Texte de lecture -
__________

Les organisations patronales sont membres d’organisations supranationales, notamment européennes, qui défendent les mêmes intérêts à un niveau international. La FEB est membre de l’UNICE, l’organisation du patronat européen, interlocuteur de la Confédération européenne des syndicats. Mais chacune des fédérations membres de la FEB est membre de son équivalent au niveau international.
Contrairement à la FEB, les organisations régionales affilient directement des entreprises. Leur représentativité n’est pas aisée à évaluer, car le lieu d’implantation des sièges d’exploitation des entreprises n’est pas toujours le lieu d’implantation de leur siège social. Le Voka est connu pour représenter traditionnellement beaucoup plus de PME d’origine locale que ses deux consœurs. Ceci explique la position radicale qu’adopte souvent le Voka concernant les réformes institutionnelles. Plusieurs collaborateurs du Voka se retrouvent par exemple parmi les membres du groupe In de Warande qui a publié un manifeste pour une Flandre indépendante, très sévère pour l’économie wallonne et les dirigeants politiques wallons.
L’Union wallonne des entreprises, dont le siège est à Wavre, affilie environ 6000 entreprises. De nombreuses fédérations sectorielles ont conclu avec l’UWE des conventions de collaboration. Certaines de ces fédérations ont affilié tous leurs membres à l’UWE.

__________

Données extraites -
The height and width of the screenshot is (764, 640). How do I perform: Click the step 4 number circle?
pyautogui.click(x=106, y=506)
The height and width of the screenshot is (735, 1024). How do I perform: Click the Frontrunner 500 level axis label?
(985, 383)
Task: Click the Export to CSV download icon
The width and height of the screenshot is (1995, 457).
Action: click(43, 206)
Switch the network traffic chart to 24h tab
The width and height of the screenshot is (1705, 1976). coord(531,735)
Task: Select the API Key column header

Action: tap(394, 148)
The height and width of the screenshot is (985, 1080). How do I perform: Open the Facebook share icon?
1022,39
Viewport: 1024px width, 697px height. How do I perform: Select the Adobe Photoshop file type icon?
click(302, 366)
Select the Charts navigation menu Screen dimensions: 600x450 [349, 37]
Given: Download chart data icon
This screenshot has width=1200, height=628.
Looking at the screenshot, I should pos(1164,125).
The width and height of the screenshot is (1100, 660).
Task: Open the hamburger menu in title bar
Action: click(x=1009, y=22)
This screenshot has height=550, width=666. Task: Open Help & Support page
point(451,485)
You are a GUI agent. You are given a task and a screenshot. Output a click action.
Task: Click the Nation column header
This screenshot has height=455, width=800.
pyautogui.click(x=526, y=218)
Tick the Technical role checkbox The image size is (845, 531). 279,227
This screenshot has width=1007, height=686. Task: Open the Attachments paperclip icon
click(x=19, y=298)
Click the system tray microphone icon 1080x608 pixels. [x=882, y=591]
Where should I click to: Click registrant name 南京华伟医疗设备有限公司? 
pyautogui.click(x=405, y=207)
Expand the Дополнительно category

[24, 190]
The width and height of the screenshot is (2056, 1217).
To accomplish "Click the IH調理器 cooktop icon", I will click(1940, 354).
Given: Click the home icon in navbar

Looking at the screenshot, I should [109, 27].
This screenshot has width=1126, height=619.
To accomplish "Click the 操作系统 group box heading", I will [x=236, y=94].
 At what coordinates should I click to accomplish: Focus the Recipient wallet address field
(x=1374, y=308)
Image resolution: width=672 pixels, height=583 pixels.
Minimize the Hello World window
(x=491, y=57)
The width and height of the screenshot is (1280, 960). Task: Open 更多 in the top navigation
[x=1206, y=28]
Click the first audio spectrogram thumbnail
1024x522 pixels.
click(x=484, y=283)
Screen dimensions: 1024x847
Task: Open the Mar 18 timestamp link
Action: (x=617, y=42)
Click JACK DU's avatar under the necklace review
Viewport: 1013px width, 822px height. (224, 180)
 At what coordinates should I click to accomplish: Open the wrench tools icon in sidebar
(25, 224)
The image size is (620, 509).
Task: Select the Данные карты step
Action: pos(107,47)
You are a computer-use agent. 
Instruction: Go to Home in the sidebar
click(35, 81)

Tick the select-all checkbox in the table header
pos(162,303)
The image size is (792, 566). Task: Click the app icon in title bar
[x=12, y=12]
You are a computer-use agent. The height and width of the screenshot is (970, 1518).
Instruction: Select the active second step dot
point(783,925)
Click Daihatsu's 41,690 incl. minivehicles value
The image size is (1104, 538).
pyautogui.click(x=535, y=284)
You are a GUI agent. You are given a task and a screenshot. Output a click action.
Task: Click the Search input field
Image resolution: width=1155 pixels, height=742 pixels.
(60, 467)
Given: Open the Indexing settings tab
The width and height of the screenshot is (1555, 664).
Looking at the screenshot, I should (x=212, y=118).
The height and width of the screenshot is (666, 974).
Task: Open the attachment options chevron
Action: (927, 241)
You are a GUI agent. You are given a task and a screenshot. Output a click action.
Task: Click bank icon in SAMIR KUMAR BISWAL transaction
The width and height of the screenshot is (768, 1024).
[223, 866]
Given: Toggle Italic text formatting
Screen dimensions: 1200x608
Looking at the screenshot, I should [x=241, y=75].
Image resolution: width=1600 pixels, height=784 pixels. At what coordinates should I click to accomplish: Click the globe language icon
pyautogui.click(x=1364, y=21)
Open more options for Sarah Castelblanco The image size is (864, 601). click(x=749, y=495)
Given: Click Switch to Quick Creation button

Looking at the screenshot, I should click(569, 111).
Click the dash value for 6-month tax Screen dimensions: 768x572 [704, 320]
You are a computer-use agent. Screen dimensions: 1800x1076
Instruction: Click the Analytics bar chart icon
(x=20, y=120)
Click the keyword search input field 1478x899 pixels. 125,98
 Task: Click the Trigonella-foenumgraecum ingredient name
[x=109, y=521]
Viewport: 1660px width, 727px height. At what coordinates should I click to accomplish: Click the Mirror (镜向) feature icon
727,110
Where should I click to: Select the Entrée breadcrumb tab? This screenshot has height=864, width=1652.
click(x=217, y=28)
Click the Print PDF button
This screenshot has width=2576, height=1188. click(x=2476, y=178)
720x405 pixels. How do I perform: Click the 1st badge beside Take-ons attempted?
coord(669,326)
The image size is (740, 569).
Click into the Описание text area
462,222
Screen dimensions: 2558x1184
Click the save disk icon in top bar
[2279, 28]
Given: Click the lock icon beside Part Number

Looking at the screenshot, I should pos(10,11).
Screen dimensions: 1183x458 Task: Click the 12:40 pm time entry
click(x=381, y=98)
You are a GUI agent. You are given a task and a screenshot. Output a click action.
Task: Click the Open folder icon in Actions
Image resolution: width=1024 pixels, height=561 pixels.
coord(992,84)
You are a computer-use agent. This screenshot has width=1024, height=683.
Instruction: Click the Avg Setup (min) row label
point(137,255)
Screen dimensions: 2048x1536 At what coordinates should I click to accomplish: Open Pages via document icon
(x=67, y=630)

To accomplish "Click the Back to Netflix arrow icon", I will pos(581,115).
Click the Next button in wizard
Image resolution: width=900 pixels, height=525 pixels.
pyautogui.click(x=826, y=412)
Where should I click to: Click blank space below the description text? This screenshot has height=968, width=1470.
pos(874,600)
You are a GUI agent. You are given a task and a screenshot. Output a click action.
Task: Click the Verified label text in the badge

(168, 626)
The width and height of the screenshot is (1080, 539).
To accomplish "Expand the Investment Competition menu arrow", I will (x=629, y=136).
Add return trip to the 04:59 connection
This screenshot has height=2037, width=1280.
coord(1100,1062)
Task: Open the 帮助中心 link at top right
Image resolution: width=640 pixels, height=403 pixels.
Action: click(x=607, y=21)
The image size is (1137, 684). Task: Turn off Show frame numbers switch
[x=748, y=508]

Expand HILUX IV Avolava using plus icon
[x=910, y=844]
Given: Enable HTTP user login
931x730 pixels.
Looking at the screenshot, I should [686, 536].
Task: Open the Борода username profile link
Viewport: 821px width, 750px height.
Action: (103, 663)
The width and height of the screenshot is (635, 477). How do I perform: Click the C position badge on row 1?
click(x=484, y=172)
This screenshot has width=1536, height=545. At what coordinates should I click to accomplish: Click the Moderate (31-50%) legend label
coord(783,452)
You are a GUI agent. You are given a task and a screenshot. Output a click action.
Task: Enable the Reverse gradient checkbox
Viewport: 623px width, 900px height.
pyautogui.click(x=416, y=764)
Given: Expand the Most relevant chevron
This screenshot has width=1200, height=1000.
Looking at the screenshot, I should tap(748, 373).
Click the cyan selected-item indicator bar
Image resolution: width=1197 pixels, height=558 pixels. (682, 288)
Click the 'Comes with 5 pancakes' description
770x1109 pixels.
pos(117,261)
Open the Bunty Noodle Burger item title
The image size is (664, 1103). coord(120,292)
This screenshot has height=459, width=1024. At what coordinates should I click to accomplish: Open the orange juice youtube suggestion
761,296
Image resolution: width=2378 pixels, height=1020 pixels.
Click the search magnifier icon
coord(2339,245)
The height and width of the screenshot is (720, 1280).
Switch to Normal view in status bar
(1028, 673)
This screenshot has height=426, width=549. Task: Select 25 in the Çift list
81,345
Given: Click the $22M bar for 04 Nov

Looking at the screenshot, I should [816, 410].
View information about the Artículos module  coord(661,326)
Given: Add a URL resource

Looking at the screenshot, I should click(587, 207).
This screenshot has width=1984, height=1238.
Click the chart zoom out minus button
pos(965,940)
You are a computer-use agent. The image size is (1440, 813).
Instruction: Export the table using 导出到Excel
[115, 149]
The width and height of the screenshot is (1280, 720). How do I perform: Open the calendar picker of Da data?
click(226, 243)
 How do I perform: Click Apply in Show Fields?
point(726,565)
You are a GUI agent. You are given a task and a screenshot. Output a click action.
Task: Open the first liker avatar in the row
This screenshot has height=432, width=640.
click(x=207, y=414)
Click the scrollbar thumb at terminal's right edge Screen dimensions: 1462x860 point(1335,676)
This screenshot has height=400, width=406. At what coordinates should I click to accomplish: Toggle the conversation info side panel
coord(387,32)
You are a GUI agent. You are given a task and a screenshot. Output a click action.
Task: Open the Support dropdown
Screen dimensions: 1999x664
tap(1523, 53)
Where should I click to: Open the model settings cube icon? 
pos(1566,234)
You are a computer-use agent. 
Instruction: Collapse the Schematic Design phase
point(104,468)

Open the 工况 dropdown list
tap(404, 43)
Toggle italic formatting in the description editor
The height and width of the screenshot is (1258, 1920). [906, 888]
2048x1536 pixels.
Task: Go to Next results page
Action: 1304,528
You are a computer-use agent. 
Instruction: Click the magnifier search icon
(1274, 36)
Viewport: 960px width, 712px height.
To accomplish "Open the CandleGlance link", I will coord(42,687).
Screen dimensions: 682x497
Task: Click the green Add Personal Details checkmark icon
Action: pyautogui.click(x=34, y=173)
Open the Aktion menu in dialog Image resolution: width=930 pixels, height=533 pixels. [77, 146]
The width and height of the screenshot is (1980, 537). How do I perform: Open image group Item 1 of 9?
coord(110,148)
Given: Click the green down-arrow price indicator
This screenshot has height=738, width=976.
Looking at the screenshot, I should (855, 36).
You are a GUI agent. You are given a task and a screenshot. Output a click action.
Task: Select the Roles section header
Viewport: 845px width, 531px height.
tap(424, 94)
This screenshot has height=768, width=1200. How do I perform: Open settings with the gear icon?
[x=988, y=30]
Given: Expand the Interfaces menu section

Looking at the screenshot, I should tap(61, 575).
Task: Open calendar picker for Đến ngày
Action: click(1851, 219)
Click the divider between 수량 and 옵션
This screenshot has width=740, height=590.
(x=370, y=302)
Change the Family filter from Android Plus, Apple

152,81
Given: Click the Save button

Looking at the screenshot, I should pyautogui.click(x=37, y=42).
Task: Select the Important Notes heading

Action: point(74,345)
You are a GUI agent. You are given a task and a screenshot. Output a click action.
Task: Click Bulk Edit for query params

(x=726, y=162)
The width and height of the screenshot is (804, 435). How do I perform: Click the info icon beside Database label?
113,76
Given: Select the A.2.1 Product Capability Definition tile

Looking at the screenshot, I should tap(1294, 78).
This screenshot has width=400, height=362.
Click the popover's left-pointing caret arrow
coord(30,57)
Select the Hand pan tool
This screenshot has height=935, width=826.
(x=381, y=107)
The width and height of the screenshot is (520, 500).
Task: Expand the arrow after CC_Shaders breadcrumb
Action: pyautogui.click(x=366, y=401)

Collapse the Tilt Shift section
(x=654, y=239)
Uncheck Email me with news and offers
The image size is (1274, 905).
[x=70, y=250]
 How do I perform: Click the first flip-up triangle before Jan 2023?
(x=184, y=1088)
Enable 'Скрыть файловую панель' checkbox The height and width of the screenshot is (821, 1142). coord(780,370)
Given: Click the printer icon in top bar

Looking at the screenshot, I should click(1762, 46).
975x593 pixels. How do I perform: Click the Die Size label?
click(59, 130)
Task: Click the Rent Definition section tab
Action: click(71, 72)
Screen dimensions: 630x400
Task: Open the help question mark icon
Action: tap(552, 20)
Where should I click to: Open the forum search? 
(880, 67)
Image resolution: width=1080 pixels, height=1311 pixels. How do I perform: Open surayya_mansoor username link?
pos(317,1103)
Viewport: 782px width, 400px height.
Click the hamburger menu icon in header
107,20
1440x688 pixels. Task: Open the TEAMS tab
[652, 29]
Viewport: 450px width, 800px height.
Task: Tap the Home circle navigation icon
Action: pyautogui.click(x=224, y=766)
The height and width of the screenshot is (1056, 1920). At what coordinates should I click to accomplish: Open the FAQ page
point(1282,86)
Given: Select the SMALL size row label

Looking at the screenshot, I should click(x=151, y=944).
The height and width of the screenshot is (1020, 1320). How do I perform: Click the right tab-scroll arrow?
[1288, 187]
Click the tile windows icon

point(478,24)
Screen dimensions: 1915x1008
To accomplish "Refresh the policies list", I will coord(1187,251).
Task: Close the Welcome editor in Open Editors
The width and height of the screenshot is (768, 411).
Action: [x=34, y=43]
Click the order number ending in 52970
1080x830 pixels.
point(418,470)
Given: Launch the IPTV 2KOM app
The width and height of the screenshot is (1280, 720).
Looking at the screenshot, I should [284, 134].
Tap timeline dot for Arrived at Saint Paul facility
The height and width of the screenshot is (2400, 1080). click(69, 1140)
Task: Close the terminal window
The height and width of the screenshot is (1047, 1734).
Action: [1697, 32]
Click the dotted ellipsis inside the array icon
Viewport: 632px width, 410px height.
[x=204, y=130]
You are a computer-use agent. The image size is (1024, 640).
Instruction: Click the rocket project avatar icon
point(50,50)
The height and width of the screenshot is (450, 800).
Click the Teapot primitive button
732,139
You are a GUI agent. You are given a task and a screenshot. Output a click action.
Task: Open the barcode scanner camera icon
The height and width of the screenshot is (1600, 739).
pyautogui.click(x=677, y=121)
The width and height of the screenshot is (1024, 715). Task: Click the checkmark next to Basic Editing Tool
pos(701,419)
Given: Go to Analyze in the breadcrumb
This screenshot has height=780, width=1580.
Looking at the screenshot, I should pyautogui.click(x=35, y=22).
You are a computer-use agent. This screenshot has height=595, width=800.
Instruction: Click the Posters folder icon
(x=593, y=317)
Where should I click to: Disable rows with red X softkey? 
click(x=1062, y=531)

__________

Consignes -
1. D’après le texte sur les organisations patronales, dans quelle ville se trouve le siège de l’Union wallonne des entreprises ?
2. Poursuivez le texte sur les organisations patronales à partir de sa dernière phrase.
Ces données proviennent d’une autre source que le texte.

Réponses -
1. À Wavre.

2.
L’UWE siège au conseil de gestion du Forem, où ses chevaux de bataille sont la pénurie d’emploi observée dans certains secteurs et une ouverture accrue aux opérateurs privés de placement. Elle est aussi représentée à l’Agence wallonne à l’exportation et aux investissements étrangers (AWEX) et au Conseil économique et social de la Région wallonne.
L’Union des entreprises de Bruxelles regroupe des entreprises qui ont un siège d’exploitation dans la Région de Bruxelles-Capitale, ce qui exclut les entreprises dont seul le siège social est établi dans la Région. L’UEB a mis en place des structures de collaboration avec la Chambre de commerce et d’industrie de Bruxelles afin d’adopter des positions communes sur le projet de Plan régional pour l’Emploi et la préparation du contrat de gestion de l’Orbem. L’UEB siège avec les syndicats au sein du Conseil économique et social de la Région de Bruxelles-Capitale.
Le Voka est l’organisation représentative des entreprises de la région flamande. Voka-VEV est le nom que s’est donné depuis 2004 le VEV, le Vlaams Economisch Verbond, créé en 1926 dans la mouvance du mouvement flamand pour stimuler les intérêts économiques flamands et favoriser la flamandisation du monde des affaires en Flandre. Il est représenté dans une série d’organes consultatifs flamands, parmi lesquels le Conseil économique et social de Flandre (le Sociaal en Economisch Raad van Vlaanderen – SERV) et l’équivalent du Forem dans cette région, le Vlaamse Dienst voor Arbeidsbemiddeling en Beroepsopleiding (VDAB). Les positions du Voka en matière économique et sociale sont plus nettement néolibérales que celles de la FEB et des deux autres organisations régionales. Le Voka, plus enraciné dans le monde des PME que ses deux consœurs, adopte aussi des positions inspirées par le régionalisme flamand.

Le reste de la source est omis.